人類經過模仿天然界中的生物,已經發明瞭不少東西,好比飛機,就是模仿鳥翼,但最終,這些東西會和原來的東西有些許差別,artificial neural networks (ANNs)就是模仿動物大腦的神經網絡。node

ANNs是Deep Learning的基本組成部分,它有不少用處:python

ANNs are at the very core of Deep Learning.
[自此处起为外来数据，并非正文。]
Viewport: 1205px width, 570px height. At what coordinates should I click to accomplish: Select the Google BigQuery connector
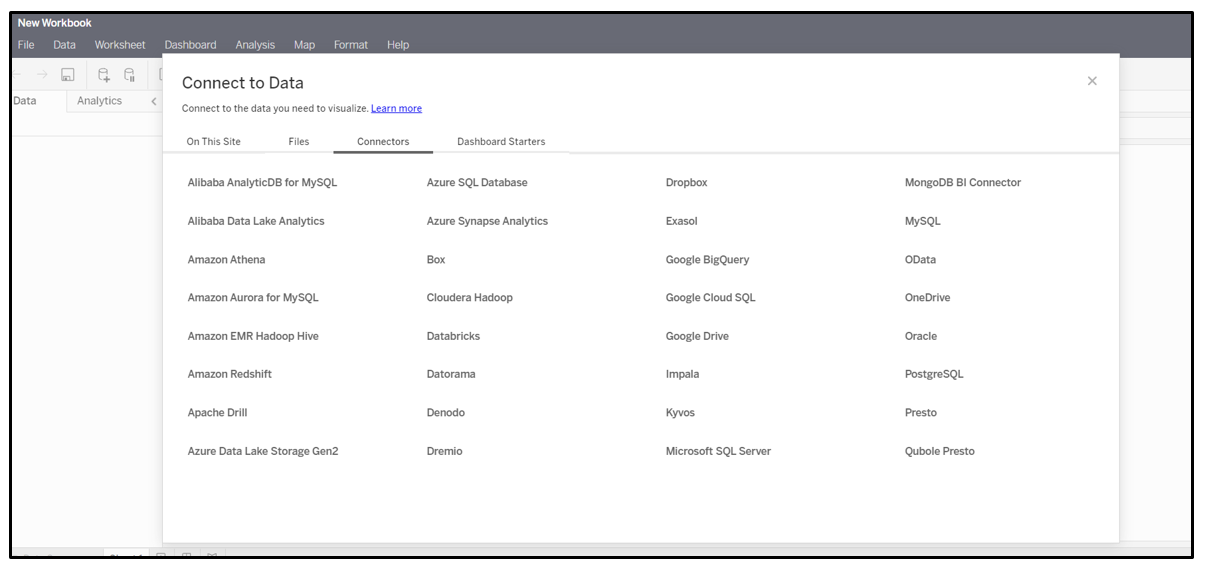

They are versatile, powerful, and scala‐ ble, making them ideal to tackle large and highly complex Machine Learning tasks, such as classifying billions of images (e.g., Google Images), powering speech recogni‐ tion services (e.g., Apple’s Siri), recommending the best videos to watch to hundreds of millions of users every day (e.g., YouTube), or learning to beat the world champion at the game of Go by examining millions of past games and then playing against itself (DeepMind’s AlphaGo).git

From Biological to Artificial Neurons

ANNs已經有很悠久的歷史了,咱們不談歷史,到目前爲止,ANNs又從新煥發青春,主要有下邊幾個理由:算法

  • 如今有大量高質量的數據來訓練神經網絡,而且ANNs更適宜大且複雜的問題
  • 物理計算能力的巨大提高,爲訓練大型神經網絡提供了基礎,好比強大的GPU
  • 訓練算法有了必定的改進,性能獲得很大提高
  • ANNs的理論侷限性已經在實踐中被證實是良性的,經過大量的實驗,ANNs都體現了良好的效果,最大限度的接近全局最優解
  • 資金流向ANNs,這一樣極大刺激了它的發展

Biological Neurons

ANNs主要是模仿生物神經元,咱們先簡單瞭解一下生物神經元的組成:api

神經元由細胞體,樹突,軸突和神經末梢組成:網絡

  • 細胞體的做用是處理樹突傳過來的各類信息,在ANNs中它就比如激活函數,用於決定當前神經元的輸出
  • 樹突用於鏈接其餘的神經元,在ANNs中它就像每一個神經元和輸入的鏈接
  • 軸突是神經元的輸出

生物系統的神經元網絡:架構

深度神經網絡:app

Logical Computations with Neurons

若是咱們把神經元的輸入和輸出都設定爲二進制(開或者關),咱們可以利用ANNs實現一些邏輯運算,下邊就是一個示例:dom

  • 最左邊的是一個identity函數,A的狀態直接傳遞給C
  • 第一個實現了邏輯AND,只有當A和B都激活的時候,C才被激活
  • 第三個實現了邏輯OR, A或B任何一個被激活,C都會激活
  • 第四個,只有A激活且B不激活的狀況下,才能激活C

The Perceptron

Perceptron是ANNs架構的最簡單的一種,它的神經元成爲linear threshold unit (LTU),咱們後續都使用LTU這個名稱,它的輸入和輸出都是數值類型,先看一張示意圖:ide

每一個輸入值都經過一個w(權值)和神經元連接,這時候神經元就是上邊提到的LTU,LTU經過下邊的公式計算輸入的值:
\[ z = w_1x_1 + w_2x_2 + \cdots + w_nx_n = \vec{w}^T \cdot \vec{x} \]
求和結束後,使用一個step function來再次計算要輸出的值,公式以下:
\[ h_w(\vec{x}) = step(z) = step(\vec{w}^T \cdot \vec{x}) \]
通常通用的step function有兩個:
\[ heaviside(z) = \begin{cases} 0 & \text{if $z < 0$} \\ 1 & \text{if $z \geq 0$} \end{cases} \]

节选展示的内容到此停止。